Le communiqué publié par l’entité nigériane rappelle l’engagement du gouvernement fédéral du Nigeria et de la CEDEAO à voir prospérer le projet de gazoduc Atlantique, qui vise à transporter 3 milliards de pieds cubes de gaz par jour.

La signature des entreprises sénégalaises et mauritaniennes confirmer le soutien des deux pays au projet de distribution d’énergie le plus ambitieux du continent. Les analystes et promoteurs du projet attendent de voir que les pays traversés par le gazoduc atlantique bénéficient directement et indirectement de cette infrastructure, qui fournira de l’énergie à 340 millions de personnes.

On estime que Ce projet gigantesque nécessitera un financement de 25 milliards de dollars et environ 25 ans de travaux pour être opérationelle.
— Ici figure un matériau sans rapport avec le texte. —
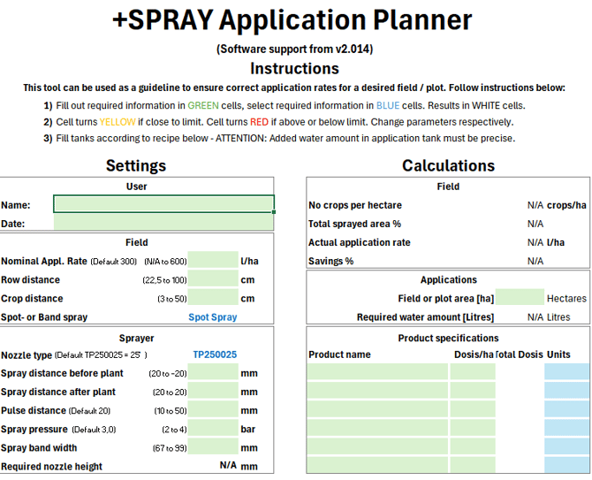Select the Actual application rate N/A value
The image size is (592, 480).
(535, 242)
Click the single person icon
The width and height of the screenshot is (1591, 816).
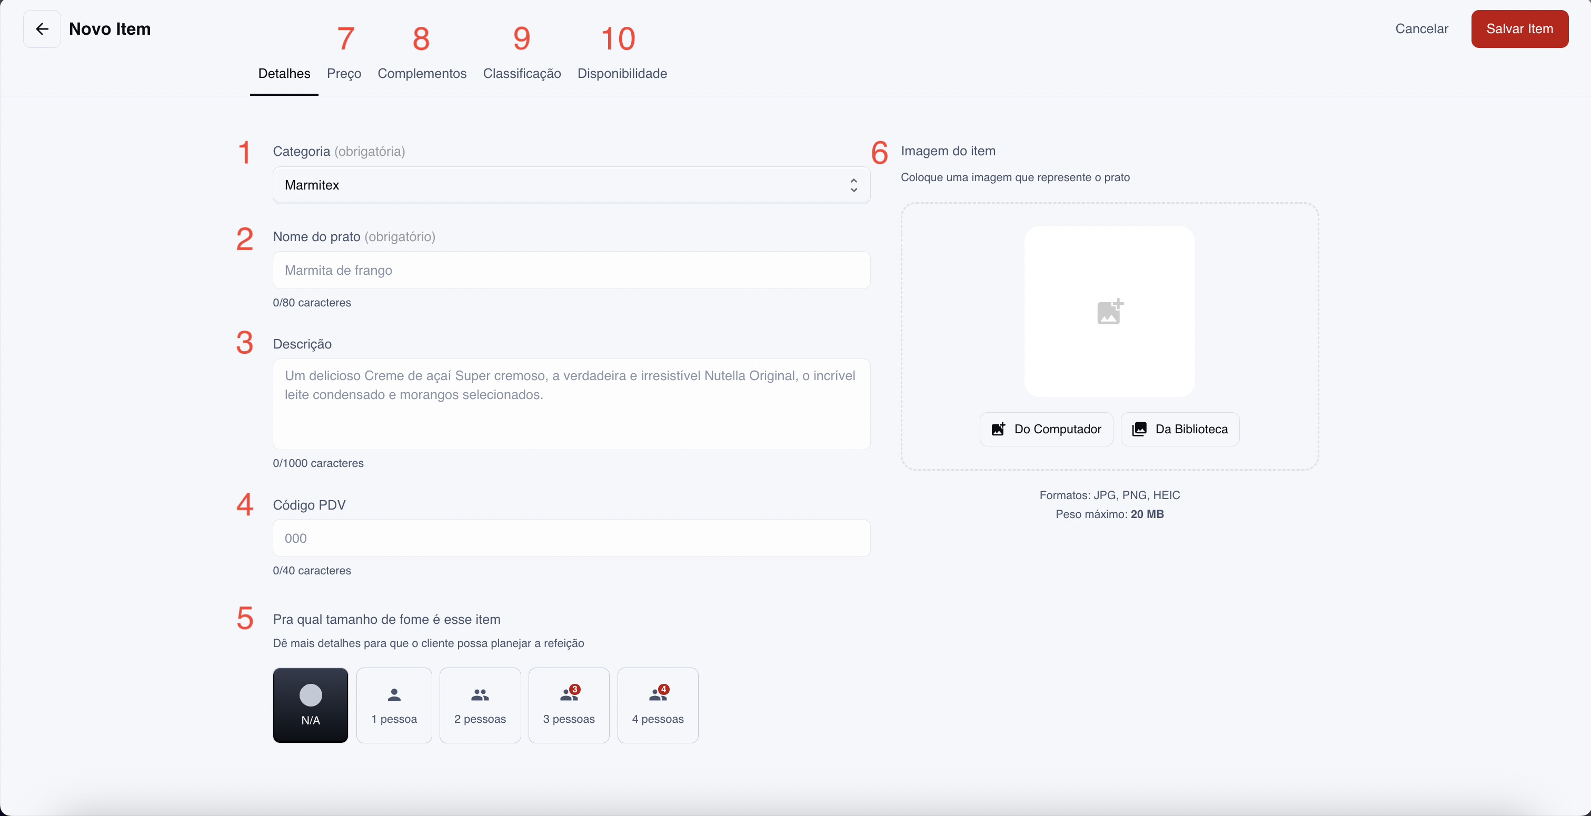394,696

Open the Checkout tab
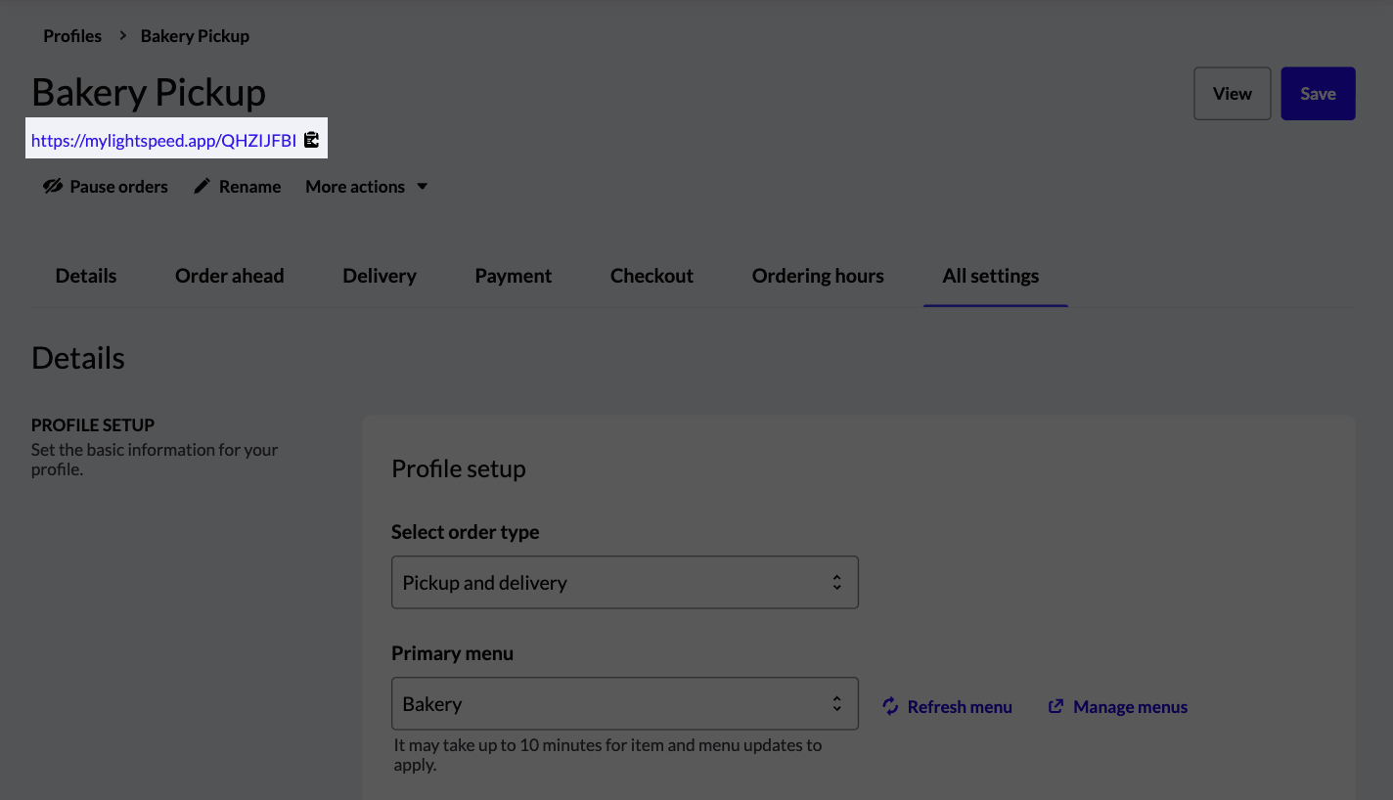coord(652,276)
Deux sociétés d’ingénierie énergétique ont été sélectionnées début 2022 pour réaliser les plans de conception et de financement : IFL Group et DORIS Engineering.

Le projet, qui a commencé à prendre forme en 2016, est encore à un stade très précoce où les accords entre les parties prenantes sont encore en cours de finalisation, mais le Nigeria et le Maroc déplacent leurs jetons dans la diplomatie africaine pour voir le projet atlantique prospérer face à d’autres initiatives telles que le pipeline transsaharien piloté par l’Algérie à travers le Niger.

La directrice générale de l’ONHYM Maroc, Amina Benkhadra, s’est rendu à Dakar, capitale du Sénégal, la semaine dernière, pour participer à une série de contacts avec ses homologues et prendre la parole lors d’un symposium sur le gazoduc. Dans son allocution, Benkhadra a déclaré que la mise en place de cette infrastructure permettrait la création d’un “marché régional de l’électricité compétitif, l’exploitation de l’énergie propre et la contribution au développement industriel et économique de tous les pays qu’elle traverse”.

Le Nigeria dispose déjà d’un réseau de pipelines offshore dépendant de son littoral aux centrales électriques voisines du Bénin, du Togo et du Ghana. Le projet prévoit de soutenir les infrastructures existantes pour atteindre la Côte d’Ivoire, le Libéria, la Sierra Leone, la Guinée Conakry, la Guinée Bissau, la Gambie, le Sénégal, la Mauritanie et enfin le Maroc à Tanger.